_Exercise description_
Repeat the entries below in full, with every character unchanged.

_Raw data_
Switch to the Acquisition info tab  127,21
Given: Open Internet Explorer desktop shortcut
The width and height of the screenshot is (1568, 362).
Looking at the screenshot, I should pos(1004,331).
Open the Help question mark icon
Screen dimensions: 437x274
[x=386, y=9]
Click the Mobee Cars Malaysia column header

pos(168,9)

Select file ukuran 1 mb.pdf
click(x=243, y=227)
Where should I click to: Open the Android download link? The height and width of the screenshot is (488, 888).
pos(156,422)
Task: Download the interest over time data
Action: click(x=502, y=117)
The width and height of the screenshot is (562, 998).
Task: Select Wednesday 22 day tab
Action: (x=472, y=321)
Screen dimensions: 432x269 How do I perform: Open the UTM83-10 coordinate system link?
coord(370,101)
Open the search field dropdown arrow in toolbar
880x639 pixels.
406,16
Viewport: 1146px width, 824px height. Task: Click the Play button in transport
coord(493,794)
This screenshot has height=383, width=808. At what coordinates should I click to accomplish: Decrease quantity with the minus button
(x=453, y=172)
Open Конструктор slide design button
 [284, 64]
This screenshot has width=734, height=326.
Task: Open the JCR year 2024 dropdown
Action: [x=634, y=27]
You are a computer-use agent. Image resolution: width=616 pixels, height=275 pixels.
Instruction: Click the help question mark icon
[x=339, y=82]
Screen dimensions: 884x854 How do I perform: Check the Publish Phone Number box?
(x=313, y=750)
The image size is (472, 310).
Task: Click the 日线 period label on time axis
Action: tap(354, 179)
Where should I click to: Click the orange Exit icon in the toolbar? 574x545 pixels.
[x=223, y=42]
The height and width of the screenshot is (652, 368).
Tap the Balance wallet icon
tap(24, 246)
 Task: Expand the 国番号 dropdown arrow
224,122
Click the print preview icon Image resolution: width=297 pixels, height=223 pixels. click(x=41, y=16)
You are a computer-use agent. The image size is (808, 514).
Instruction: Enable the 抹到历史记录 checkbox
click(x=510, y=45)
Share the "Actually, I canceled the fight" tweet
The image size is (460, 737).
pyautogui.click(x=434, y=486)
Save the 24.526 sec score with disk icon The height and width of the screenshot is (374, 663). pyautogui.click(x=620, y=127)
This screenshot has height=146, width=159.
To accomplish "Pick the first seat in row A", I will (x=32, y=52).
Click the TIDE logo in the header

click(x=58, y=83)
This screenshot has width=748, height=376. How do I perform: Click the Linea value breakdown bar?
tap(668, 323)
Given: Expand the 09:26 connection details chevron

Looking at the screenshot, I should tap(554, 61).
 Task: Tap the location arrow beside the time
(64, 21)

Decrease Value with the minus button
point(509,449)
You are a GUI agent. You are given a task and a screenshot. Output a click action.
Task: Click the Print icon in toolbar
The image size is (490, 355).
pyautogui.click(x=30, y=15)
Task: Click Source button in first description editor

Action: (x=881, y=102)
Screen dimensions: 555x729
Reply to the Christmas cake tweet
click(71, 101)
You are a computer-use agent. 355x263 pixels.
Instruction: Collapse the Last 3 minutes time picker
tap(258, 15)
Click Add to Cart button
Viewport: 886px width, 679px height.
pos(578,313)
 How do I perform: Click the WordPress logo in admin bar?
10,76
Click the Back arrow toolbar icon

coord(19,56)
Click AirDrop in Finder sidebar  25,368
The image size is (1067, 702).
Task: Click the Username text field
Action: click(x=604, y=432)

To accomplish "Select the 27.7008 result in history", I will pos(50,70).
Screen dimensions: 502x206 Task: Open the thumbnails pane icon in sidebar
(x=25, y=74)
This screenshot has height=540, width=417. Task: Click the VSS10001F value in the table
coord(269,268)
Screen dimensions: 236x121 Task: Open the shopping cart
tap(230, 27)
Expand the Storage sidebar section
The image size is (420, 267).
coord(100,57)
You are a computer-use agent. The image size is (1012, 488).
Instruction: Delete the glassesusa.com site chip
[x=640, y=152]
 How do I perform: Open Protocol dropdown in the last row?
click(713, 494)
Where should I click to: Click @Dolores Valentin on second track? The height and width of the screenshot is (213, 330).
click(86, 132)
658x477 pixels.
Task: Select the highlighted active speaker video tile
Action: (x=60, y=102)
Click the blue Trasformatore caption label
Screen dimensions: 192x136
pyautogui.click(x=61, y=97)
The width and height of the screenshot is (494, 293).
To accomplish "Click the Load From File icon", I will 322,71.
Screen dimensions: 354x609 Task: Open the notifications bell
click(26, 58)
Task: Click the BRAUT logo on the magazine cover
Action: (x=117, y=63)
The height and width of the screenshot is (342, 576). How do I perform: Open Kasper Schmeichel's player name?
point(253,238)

_Exercise solution_
Switch to the Acquisition info tab  127,21
Given: Open Internet Explorer desktop shortcut
The width and height of the screenshot is (1568, 362).
Looking at the screenshot, I should pos(1004,331).
Open the Help question mark icon
Screen dimensions: 437x274
[x=386, y=9]
Click the Mobee Cars Malaysia column header

pos(168,9)

Select file ukuran 1 mb.pdf
click(x=243, y=227)
Where should I click to: Open the Android download link? The height and width of the screenshot is (488, 888).
pos(156,422)
Task: Download the interest over time data
Action: click(x=502, y=117)
The width and height of the screenshot is (562, 998).
Task: Select Wednesday 22 day tab
Action: (x=472, y=321)
Screen dimensions: 432x269 How do I perform: Open the UTM83-10 coordinate system link?
coord(370,101)
Open the search field dropdown arrow in toolbar
880x639 pixels.
406,16
Viewport: 1146px width, 824px height. Task: Click the Play button in transport
coord(493,794)
This screenshot has height=383, width=808. At what coordinates should I click to accomplish: Decrease quantity with the minus button
(x=453, y=172)
Open Конструктор slide design button
 [284, 64]
This screenshot has width=734, height=326.
Task: Open the JCR year 2024 dropdown
Action: [x=634, y=27]
You are a computer-use agent. Image resolution: width=616 pixels, height=275 pixels.
Instruction: Click the help question mark icon
[x=339, y=82]
Screen dimensions: 884x854 How do I perform: Check the Publish Phone Number box?
(x=313, y=750)
The image size is (472, 310).
Task: Click the 日线 period label on time axis
Action: tap(354, 179)
Where should I click to: Click the orange Exit icon in the toolbar? 574x545 pixels.
[x=223, y=42]
The height and width of the screenshot is (652, 368).
Tap the Balance wallet icon
tap(24, 246)
 Task: Expand the 国番号 dropdown arrow
224,122
Click the print preview icon Image resolution: width=297 pixels, height=223 pixels. click(x=41, y=16)
You are a computer-use agent. The image size is (808, 514).
Instruction: Enable the 抹到历史记录 checkbox
click(x=510, y=45)
Share the "Actually, I canceled the fight" tweet
The image size is (460, 737).
pyautogui.click(x=434, y=486)
Save the 24.526 sec score with disk icon The height and width of the screenshot is (374, 663). pyautogui.click(x=620, y=127)
This screenshot has height=146, width=159.
To accomplish "Pick the first seat in row A", I will (x=32, y=52).
Click the TIDE logo in the header

click(x=58, y=83)
This screenshot has width=748, height=376. How do I perform: Click the Linea value breakdown bar?
tap(668, 323)
Given: Expand the 09:26 connection details chevron

Looking at the screenshot, I should tap(554, 61).
 Task: Tap the location arrow beside the time
(64, 21)

Decrease Value with the minus button
point(509,449)
You are a GUI agent. You are given a task and a screenshot. Output a click action.
Task: Click the Print icon in toolbar
The image size is (490, 355).
pyautogui.click(x=30, y=15)
Task: Click Source button in first description editor

Action: (x=881, y=102)
Screen dimensions: 555x729
Reply to the Christmas cake tweet
click(71, 101)
You are a computer-use agent. 355x263 pixels.
Instruction: Collapse the Last 3 minutes time picker
tap(258, 15)
Click Add to Cart button
Viewport: 886px width, 679px height.
pos(578,313)
 How do I perform: Click the WordPress logo in admin bar?
10,76
Click the Back arrow toolbar icon

coord(19,56)
Click AirDrop in Finder sidebar  25,368
The image size is (1067, 702).
Task: Click the Username text field
Action: click(x=604, y=432)

To accomplish "Select the 27.7008 result in history", I will pos(50,70).
Screen dimensions: 502x206 Task: Open the thumbnails pane icon in sidebar
(x=25, y=74)
This screenshot has height=540, width=417. Task: Click the VSS10001F value in the table
coord(269,268)
Screen dimensions: 236x121 Task: Open the shopping cart
tap(230, 27)
Expand the Storage sidebar section
The image size is (420, 267).
coord(100,57)
You are a computer-use agent. The image size is (1012, 488).
Instruction: Delete the glassesusa.com site chip
[x=640, y=152]
 How do I perform: Open Protocol dropdown in the last row?
click(713, 494)
Where should I click to: Click @Dolores Valentin on second track? The height and width of the screenshot is (213, 330).
click(86, 132)
658x477 pixels.
Task: Select the highlighted active speaker video tile
Action: (x=60, y=102)
Click the blue Trasformatore caption label
Screen dimensions: 192x136
pyautogui.click(x=61, y=97)
The width and height of the screenshot is (494, 293).
To accomplish "Click the Load From File icon", I will 322,71.
Screen dimensions: 354x609 Task: Open the notifications bell
click(26, 58)
Task: Click the BRAUT logo on the magazine cover
Action: (x=117, y=63)
The height and width of the screenshot is (342, 576). How do I perform: Open Kasper Schmeichel's player name?
point(253,238)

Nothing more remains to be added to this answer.